Many traditional F-150 buyers have reportedly ordered the new Lightning model. So, is this the best time to buy it? Here are three reasons why the new EV might be the truck to buy and three reasons why it might be best to pass on it for now.
The 2023 Ford F-150 Lightning
For truck enthusiasts who want an electrified Ford F-150 that looks like the regular combustion engine version, the F-150 Lightning is for you. The engine is powerful, the cabin is sensible, and plenty of cargo space is in the frunk. As long as you don’t need it for long-distance hauling jobs, the Lightning is what you’re looking for.
All Lightning models are powered by two electric motors running on two battery packs. If you go with the bigger Extended-Range battery, you’ll get 580 horses from the powertrain and have an estimated driving range of 320 miles per charge. If you’re pulling a heavy trailer, the battery drains pretty fast. However, you’re covered if you don’t tow or only need to pull something for a short distance.
The 2023 Ford F-150 Lightning seats five and will offer four trims. According to TrueCar, the most popular trim is the LARIAT SuperCrew 5.5 Box 4WD. It comes equipped with all-wheel drive and electric energy that produces 76 city MPGe and 61 highway MPGe. The 2023 Ford F-150 Lightning starts at $57,869.
Pros of the F-150 Lightning
According to Ford, the F-150 Lightning can go from 0 to 60 mph in just four seconds, making it faster than the Mustang GT. You don’t expect a full-size pickup to move that fast. Even with the base model and the Standard-Range battery, you get an impressive 452 horsepower. It also puts out 775 lb-ft of torque regardless of which powertrain you select.
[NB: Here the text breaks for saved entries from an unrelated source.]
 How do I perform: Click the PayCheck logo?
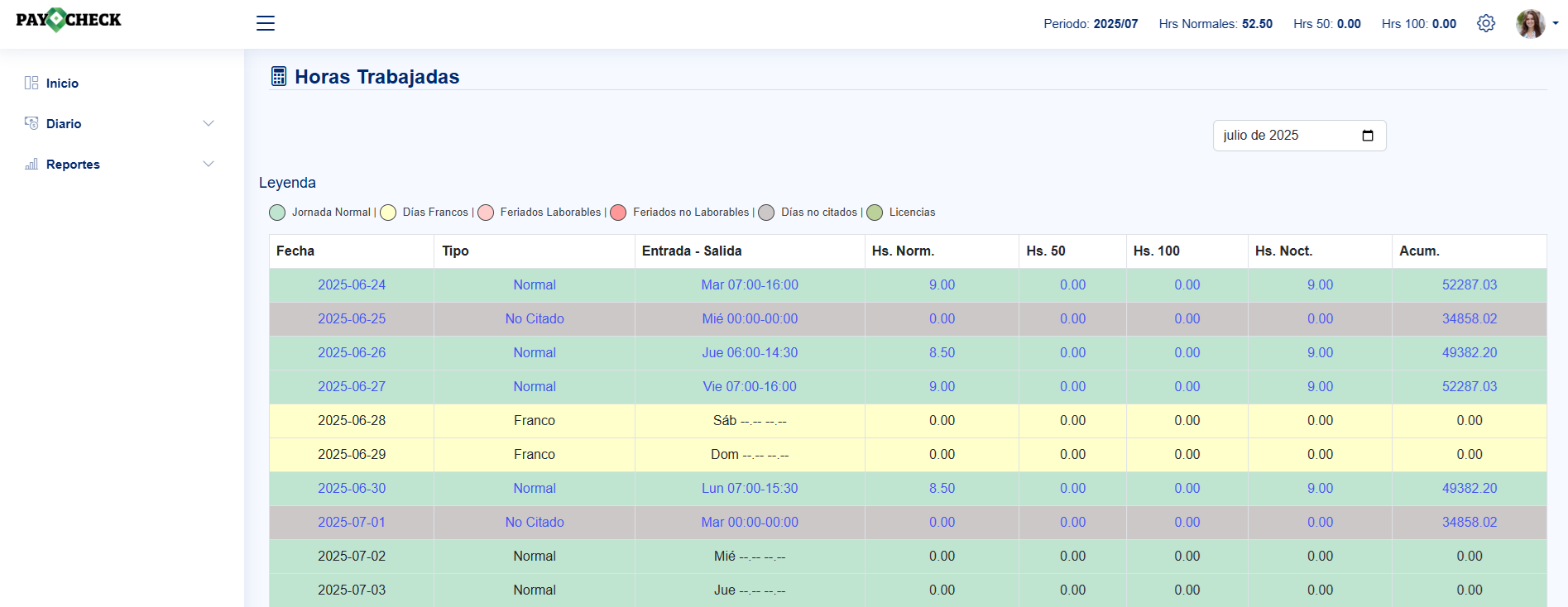point(69,20)
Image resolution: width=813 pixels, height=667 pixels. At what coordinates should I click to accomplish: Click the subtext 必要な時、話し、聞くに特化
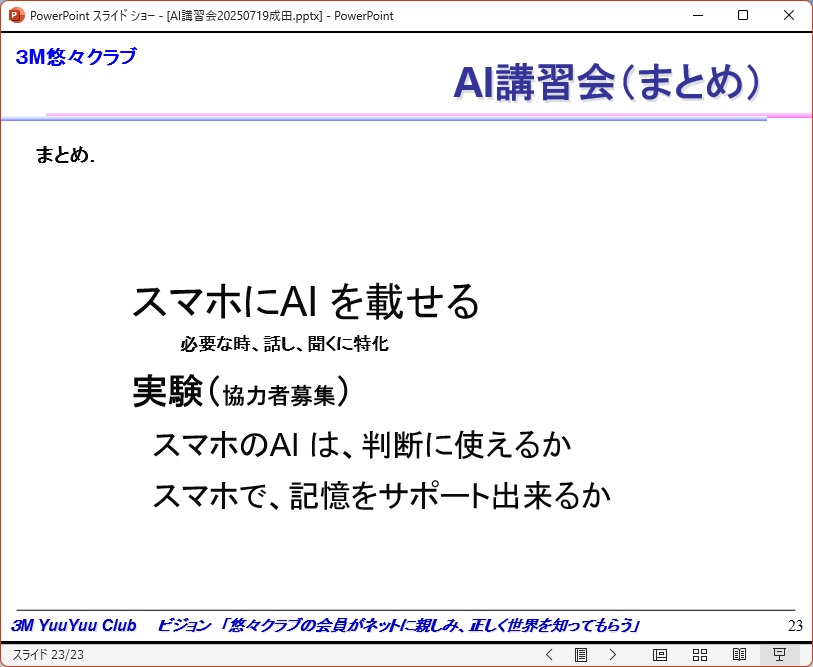pos(284,345)
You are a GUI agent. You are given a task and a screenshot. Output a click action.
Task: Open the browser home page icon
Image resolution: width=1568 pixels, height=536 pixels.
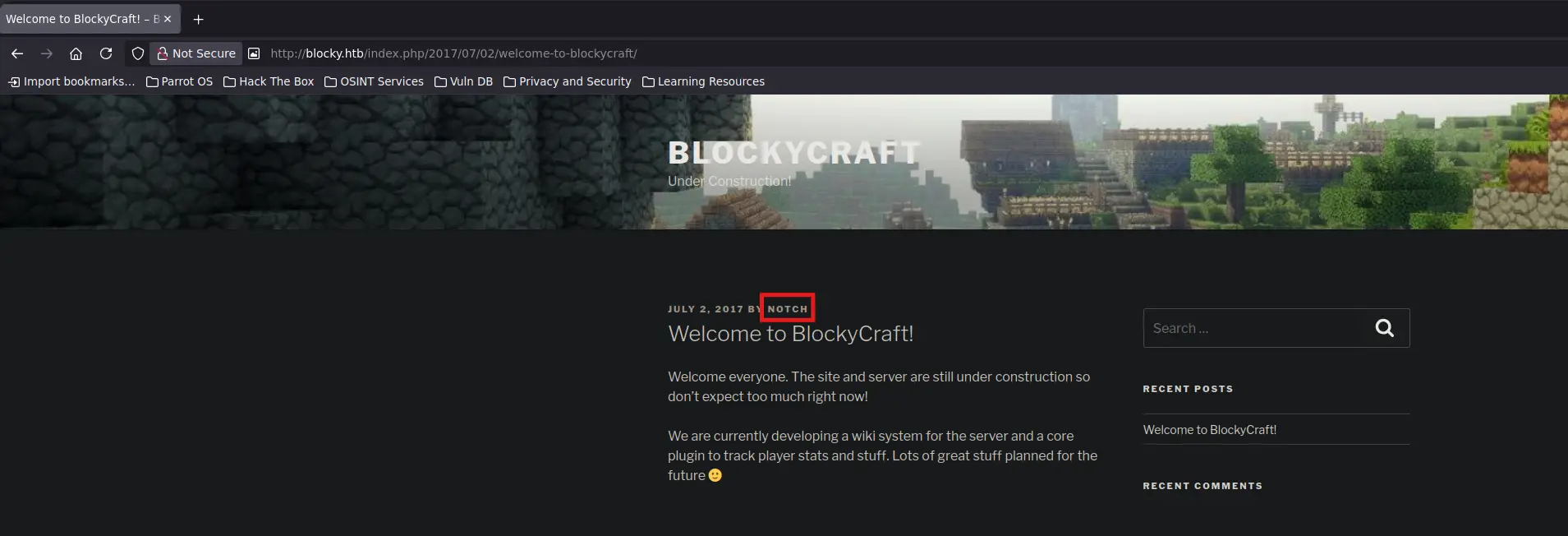tap(76, 53)
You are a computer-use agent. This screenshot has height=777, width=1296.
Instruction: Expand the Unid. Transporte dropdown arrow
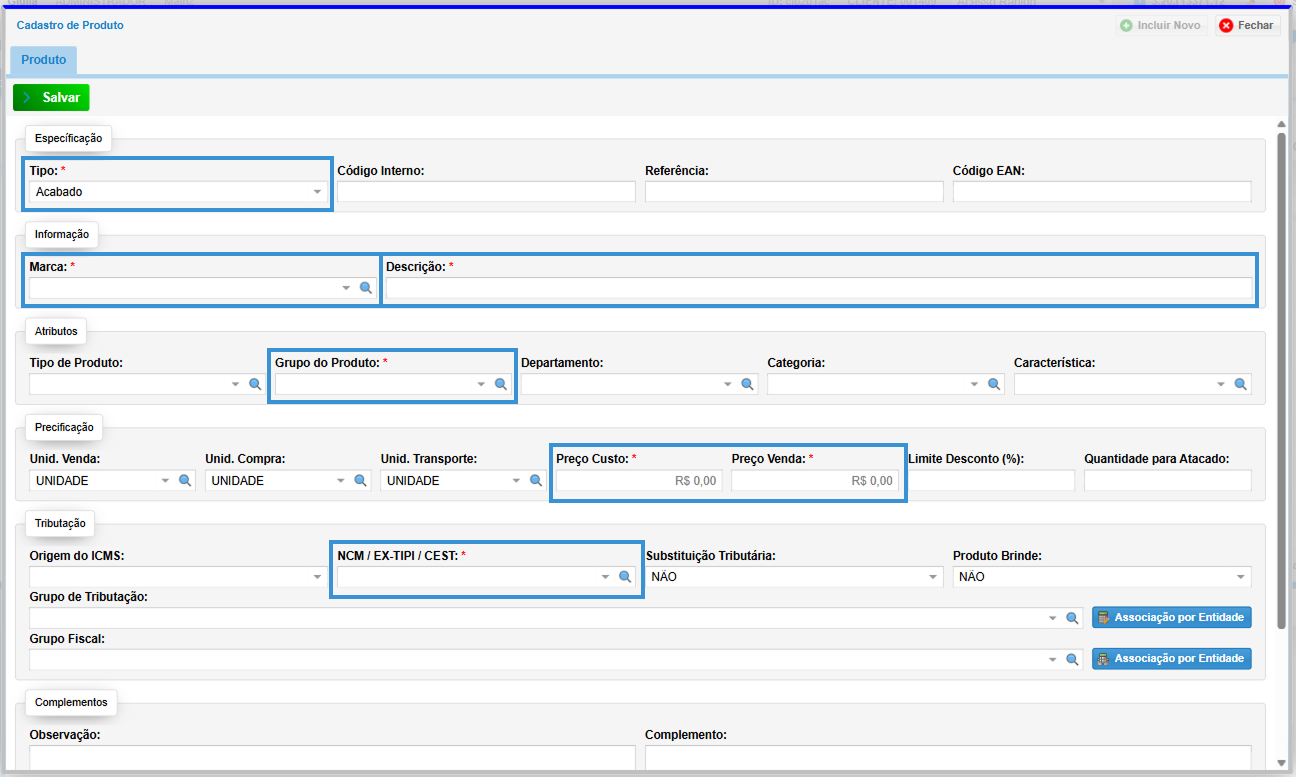(517, 481)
The acceleration is a huge incentive, especially since the truck can be equipped with the same tech and safety features as the standard F-150. The drive feels the same as the gas-powered version, too: refined. Plus, the battery pack can send power to electric devices, your home, and more.
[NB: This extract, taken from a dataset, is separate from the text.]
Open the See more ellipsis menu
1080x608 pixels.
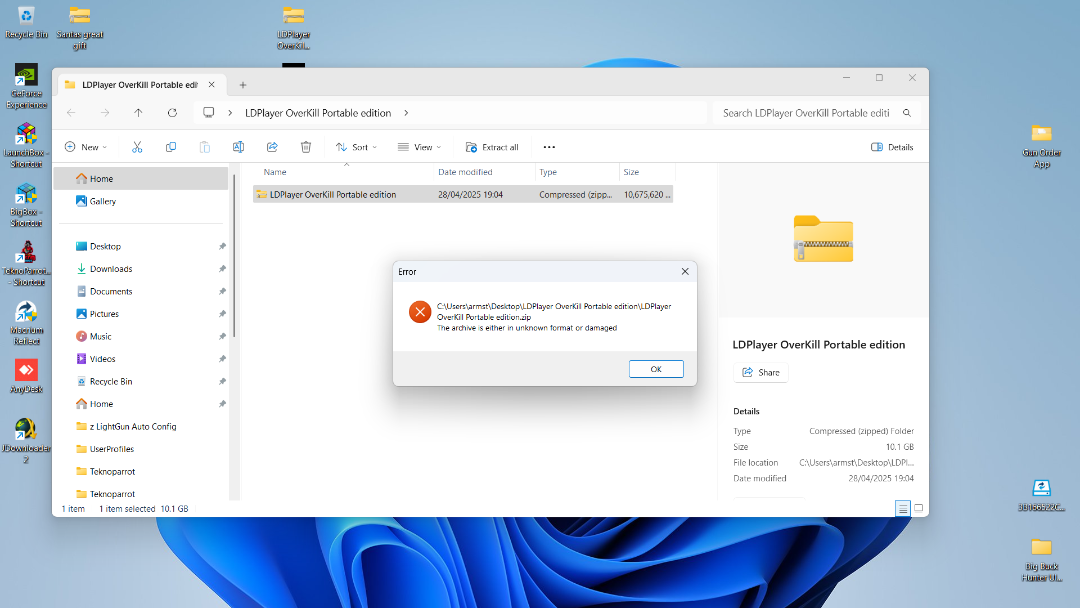point(549,147)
The F-150 Lightning can keep up with the standard F-150 regarding towing with one caveat. If you must haul something heavy, it will significantly shorten the driving range. Lightning can pull 7,700 lbs. It is only available with a crew cab short bed configuration and has a payload capacity of 1,952 lbs.
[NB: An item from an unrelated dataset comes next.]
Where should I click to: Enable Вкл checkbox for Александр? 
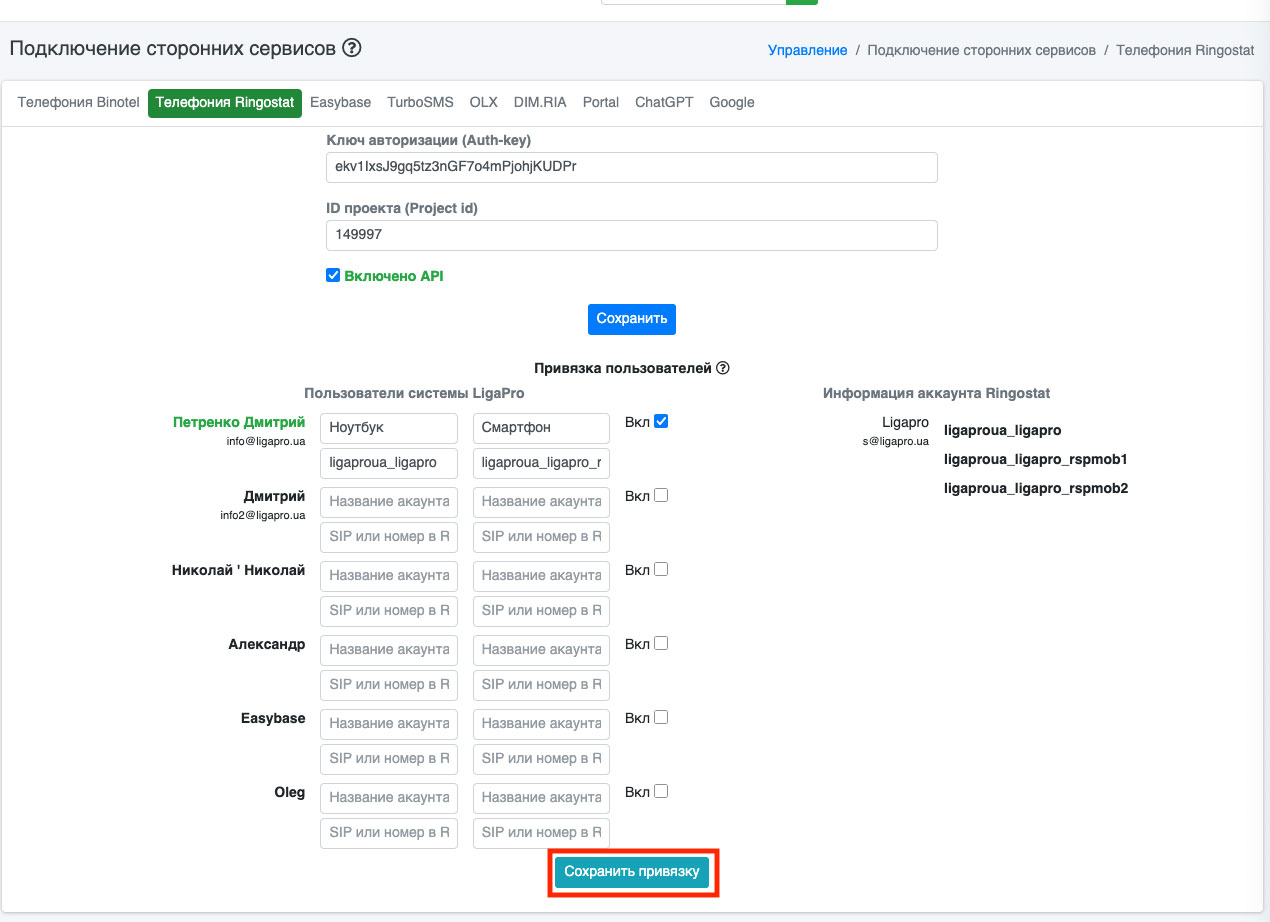tap(660, 644)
Lastly, the F-150 Lightning offers generous storage space in its large front trunk or frunk, where you’d typically find the engine. There, you can store up to 400 lbs of additional cargo.
Cons of the F-150 Lightning
One drawback to the 2023 Ford F-150 Lightning is the price. The base model’s sticker price went up $12,000. The price hikes in the top trims aren’t as extreme, but they are notable. The fully-loaded Platinum model costs $6,000 more in 2023, while the XLT went up $6,500. In the middle is the Lariat trim, which jumped $7,000 in price. A representative for Ford told Car and Driver that the price increases were caused by increasing material costs, continuing supply chain issues, and “other market factors.”
Elsewhere, despite its pickup truck status, there are all-terrain issues. You can drive the F-150 Lightning off-road, but if you’re serious about adventures on rough terrain, it can’t keep up with the Raptors.
Lastly, while the 2023 Ford F-150 Lightning can tow, it quickly depletes the battery. If you often tow over considerable distances, you’ll have to make frequent stops to charge the battery. TrueCar says it takes 19 hours to charge the extended-range battery from 15% to 100% using a common Level 2 charger at home.